The Consumer Financial Protection Bureau has made no secret of the fact that it wants states to be more proactive when it comes to regulating the financial services industry, and now there are a couple of pieces of evidence to show just how supportive the Bureau is of those efforts.
Recently, Rohit Chopra, the director of the CFPB, sent a letter to California state Sen. Monique Limon, who is behind a bill that seeks to add medical debt to a list of items that would be prohibited from appearing on consumer credit reports, and Brian Shearer, the CFPB’s Assistant Director in the Office of Policy Planning and Strategy wrote to the architect of a similar law in Connecticut.
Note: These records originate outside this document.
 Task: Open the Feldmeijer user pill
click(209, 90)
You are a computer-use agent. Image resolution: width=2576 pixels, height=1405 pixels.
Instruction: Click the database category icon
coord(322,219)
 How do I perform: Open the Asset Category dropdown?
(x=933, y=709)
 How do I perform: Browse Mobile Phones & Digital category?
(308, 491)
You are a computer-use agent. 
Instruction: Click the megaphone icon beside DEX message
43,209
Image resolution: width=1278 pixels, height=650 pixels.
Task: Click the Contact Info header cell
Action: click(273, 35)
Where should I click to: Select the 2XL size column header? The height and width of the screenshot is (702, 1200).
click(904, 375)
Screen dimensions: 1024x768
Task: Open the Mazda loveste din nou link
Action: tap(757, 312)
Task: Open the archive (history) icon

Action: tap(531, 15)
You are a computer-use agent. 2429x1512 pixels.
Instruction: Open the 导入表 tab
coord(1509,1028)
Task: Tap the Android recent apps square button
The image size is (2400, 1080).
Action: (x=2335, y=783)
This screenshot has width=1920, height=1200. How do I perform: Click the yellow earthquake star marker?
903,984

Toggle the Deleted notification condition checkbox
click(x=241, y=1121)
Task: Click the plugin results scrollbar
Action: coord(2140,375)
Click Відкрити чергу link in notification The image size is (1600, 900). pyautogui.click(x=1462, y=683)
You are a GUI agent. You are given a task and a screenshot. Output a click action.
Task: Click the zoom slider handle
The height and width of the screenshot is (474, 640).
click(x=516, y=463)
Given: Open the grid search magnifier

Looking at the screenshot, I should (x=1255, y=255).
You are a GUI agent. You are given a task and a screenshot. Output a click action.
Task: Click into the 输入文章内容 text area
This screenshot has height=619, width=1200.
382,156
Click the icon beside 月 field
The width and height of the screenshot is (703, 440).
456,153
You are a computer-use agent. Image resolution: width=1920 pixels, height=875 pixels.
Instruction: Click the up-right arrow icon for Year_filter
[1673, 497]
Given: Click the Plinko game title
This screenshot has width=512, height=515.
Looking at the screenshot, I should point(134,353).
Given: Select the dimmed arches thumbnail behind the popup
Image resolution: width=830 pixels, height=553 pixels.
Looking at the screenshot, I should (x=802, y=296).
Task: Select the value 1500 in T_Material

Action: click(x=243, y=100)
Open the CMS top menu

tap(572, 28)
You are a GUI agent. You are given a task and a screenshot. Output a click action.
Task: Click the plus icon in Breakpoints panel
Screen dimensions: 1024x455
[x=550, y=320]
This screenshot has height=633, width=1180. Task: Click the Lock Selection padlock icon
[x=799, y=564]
“… the CFPB welcomes and encourages state legislatures to pass laws reinforcing or exceeding the consumer protections of existing federal laws and regulations,” Chopra wrote in his letter endorsing SB 1061. This bill “would join a recent wave of efforts by states to protect consumers against medical credit reporting.”
California’s bill, if enacted, would help buttress efforts by the CFPB to prohibit creditors from using or obtaining medical bills and collection information for underwriting decisions and prohibit credit bureaus from providing such information to creditors.
Shearer also praised Connecticut and other states for “enacting laws that go further than or reinforce federal protections,” noting that the Fair Debt Collection Practices Act and the Fair Credit Reporting Act have narrow preemption parameters. States that enact laws that prohibit furnishers from furnishing information about medical dent to consumer reporting agencies would generally not be preempted under either statute, Shearer noted, and that efforts from industry groups to argue that the FCRA preempts state laws have been unsuccessful.
“Debt collectors have many other legal remedies to collect legitimate medical bills without resorting to coercive credit reporting,” Shearer noted.